No entanto, ao entrar em Al-Hol, a impressão transmitida pela administração de “falta de controle” não foi confirmada pela reportagem de Opera Mundi. O campo apresenta um sistema de segurança rigoroso, com múltiplos checkpoints, cercas de arame farpado e vigilância armada, semelhante ao de um complexo militar de alta segurança. Seria impossível se deslocar – mesmo que poucos metros – no interior do campo sem ser monitorado.
A dimensão libanesa do corredor jihadista
Em um comunicado publicado em 10 de maio de 2025, o grupo Saraya Ansar al-Sunna havia se declarado ativo em Trípoli, cidade no norte do Líbano.

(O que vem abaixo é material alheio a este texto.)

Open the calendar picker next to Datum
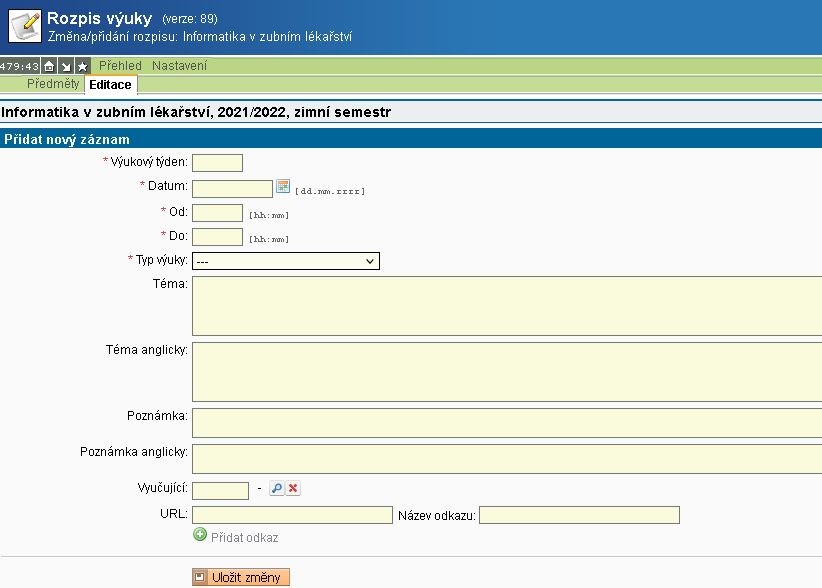This screenshot has width=822, height=588. point(283,187)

A dimensão libanesa do que parece ser um corredor jihadista entre Curdistão sírio, Síria e Líbano, ganhou um novo contorno neste sábado, 28, quando o jornal libanês L’Orient-Le Jour revelou que três cidadãos libaneses foram acusados de envolvimento no planejamento do atentado suicida contra a igreja de Mar Elias, em Damasco.
Segundo fontes de segurança libanesas, os três cidadãos libaneses detidos na Síria em consequência de seu envolvimento no atentado são naturais de Ersal, vila libanesa que faz fronteira com a Síria.
Apesar de não ter se pronunciado oficialmente sobre o assunto, o governo libanês atua em um cenário de extrema tensão, marcado por uma escalada simultânea de ameaças internas e externas. O país enfrenta o que parece ser um “duplo escalonamento”: o avanço de células jihadistas e o aumento das ofensivas israelenses no sul, após o cessar-fogo entre Israel e Irã.
Nas últimas semanas, as forças de segurança libanesa detiveram líderes extremistas e frustraram atentados planejados em território libanês, mas ainda há foragidos sendo procurados. Autoridades afirmam que essas ações não são isoladas, e estão diretamente conectadas ao ataque contra a Igreja de Mar Elias e à intensificação dos ataques israelenses.
No plano interno, o Líbano segue paralisado por divisões políticas profundas, sob forte pressão ocidental pelo desarmamento do Hezbollah. O país parece atravessar um campo minado onde qualquer passo em falso pode comprometer de forma irreversível sua já frágil estabilidade.